Der VEB Robotron-Vertrieb Berlin war schließlich auch kein gleichgestellter Betrieb im Sinne des § 1 Abs. 2 der 2. DB. Maßgeblich für die Gleichstellung ist ausschließlich das Versorgungsrecht der DDR (BSG, Urt. v. 9. April 2002 - B 4 RA 3/02 R = SozR 3-8570 § 1 Nr. 7 ). In versorgungsrechtlicher Sicht ist keine Gleichstellung eines Vertriebsbetriebes mit einem Produktionsbetrieb erfolgt, was sich daran zeigt, dass Vertriebsbetriebe in § 1 Abs. 2 der 2. DB nicht erwähnt werden.
Nach alledem war die Berufung zurückzuweisen.
Die Kostenentscheidung ergeht nach § 193 SGG.
Gründe für die Zulassung der Revision nach § 160 Abs. 2 SGG sind nicht ersichtlich.
Tatbestand:
Streitig ist die Feststellung von Zusatzversorgungszeiten.

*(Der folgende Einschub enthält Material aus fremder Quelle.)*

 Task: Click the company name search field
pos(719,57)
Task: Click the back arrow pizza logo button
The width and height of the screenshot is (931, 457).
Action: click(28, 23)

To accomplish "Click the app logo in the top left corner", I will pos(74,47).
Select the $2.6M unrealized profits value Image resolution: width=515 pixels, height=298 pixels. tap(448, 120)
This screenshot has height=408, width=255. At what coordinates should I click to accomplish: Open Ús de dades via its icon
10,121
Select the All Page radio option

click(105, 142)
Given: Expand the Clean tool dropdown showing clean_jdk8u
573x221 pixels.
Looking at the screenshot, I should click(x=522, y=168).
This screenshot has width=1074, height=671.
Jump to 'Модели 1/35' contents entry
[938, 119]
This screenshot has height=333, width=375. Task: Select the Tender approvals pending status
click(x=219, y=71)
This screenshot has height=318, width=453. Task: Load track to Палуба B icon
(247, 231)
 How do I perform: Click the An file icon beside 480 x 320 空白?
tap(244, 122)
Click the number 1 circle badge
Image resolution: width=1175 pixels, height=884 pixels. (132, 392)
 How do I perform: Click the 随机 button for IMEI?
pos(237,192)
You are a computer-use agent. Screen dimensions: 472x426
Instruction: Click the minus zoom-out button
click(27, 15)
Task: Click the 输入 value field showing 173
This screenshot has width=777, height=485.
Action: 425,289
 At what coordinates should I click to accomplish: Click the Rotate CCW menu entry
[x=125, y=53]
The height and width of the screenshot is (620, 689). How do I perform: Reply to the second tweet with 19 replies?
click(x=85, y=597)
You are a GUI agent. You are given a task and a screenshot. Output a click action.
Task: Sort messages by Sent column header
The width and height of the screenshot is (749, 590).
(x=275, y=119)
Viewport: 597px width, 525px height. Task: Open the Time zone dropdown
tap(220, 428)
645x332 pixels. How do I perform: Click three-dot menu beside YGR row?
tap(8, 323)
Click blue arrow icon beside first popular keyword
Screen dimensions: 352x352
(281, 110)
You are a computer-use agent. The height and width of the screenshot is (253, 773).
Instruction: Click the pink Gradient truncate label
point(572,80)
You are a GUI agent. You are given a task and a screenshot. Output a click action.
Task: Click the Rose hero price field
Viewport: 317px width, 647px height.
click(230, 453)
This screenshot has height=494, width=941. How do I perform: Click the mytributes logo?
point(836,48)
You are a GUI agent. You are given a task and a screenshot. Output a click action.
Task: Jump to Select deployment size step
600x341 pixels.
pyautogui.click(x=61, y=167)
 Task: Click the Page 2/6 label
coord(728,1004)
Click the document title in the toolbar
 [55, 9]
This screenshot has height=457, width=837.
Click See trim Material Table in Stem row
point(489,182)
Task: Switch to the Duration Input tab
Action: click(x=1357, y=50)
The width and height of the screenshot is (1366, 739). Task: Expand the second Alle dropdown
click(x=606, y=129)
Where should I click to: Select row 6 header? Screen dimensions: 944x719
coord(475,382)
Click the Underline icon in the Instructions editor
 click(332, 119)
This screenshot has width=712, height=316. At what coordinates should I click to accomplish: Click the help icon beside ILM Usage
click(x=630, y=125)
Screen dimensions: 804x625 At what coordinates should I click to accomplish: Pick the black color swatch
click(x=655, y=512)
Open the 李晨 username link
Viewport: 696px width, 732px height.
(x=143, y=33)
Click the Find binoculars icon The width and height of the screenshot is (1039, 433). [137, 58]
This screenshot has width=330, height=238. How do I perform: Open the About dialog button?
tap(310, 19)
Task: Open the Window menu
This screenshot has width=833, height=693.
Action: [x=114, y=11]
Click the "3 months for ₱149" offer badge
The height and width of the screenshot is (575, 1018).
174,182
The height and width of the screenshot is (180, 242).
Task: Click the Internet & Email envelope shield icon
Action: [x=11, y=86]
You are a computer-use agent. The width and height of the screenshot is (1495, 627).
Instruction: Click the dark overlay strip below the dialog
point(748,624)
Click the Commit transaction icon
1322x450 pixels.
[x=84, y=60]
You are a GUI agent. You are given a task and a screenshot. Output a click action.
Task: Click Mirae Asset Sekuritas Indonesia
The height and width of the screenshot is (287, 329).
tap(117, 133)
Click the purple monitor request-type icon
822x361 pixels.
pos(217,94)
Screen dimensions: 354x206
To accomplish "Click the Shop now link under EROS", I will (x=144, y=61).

Der 1934 geborene Kläger erwarb am 26. Juni 1956 an der Humboldt-Universität zu Berlin den akademischen Grad eines Diplom-Wirtschaftlers. Am 22. Februar 1966 schloss er an der Ingenieurschule für Maschinenbau und Elektrotechnik Berlin ein Fachschulstudium in der Fachrichtung Technologie des Maschinenbaus ab und erhielt damit das Recht, die Berufsbezeichnung Ingenieur zu führen.
Nach einer Beschäftigung im Kraftwerksanlagenbau war er seit dem 1. Mai 1970 beim Kombinat Robotron, Betriebsteil Berlin, als Leiter des Bereiches Programmierung werktätig. Ab 1981 war er dann als Chefkonstrukteur des VEB Robotron Vertrieb Berlin verantwortlich für die Entwicklung und Produktionsüberleitung der Robotron Bildverarbeitungssysteme. Das Beschäftigungsverhältnis bestand auch über den 30. Juni 1990 hinaus nach Umwandlung des VEB Robotron Vertrieb Berlin in die Computer-Vertriebs-Union Berlin GmbH noch fort.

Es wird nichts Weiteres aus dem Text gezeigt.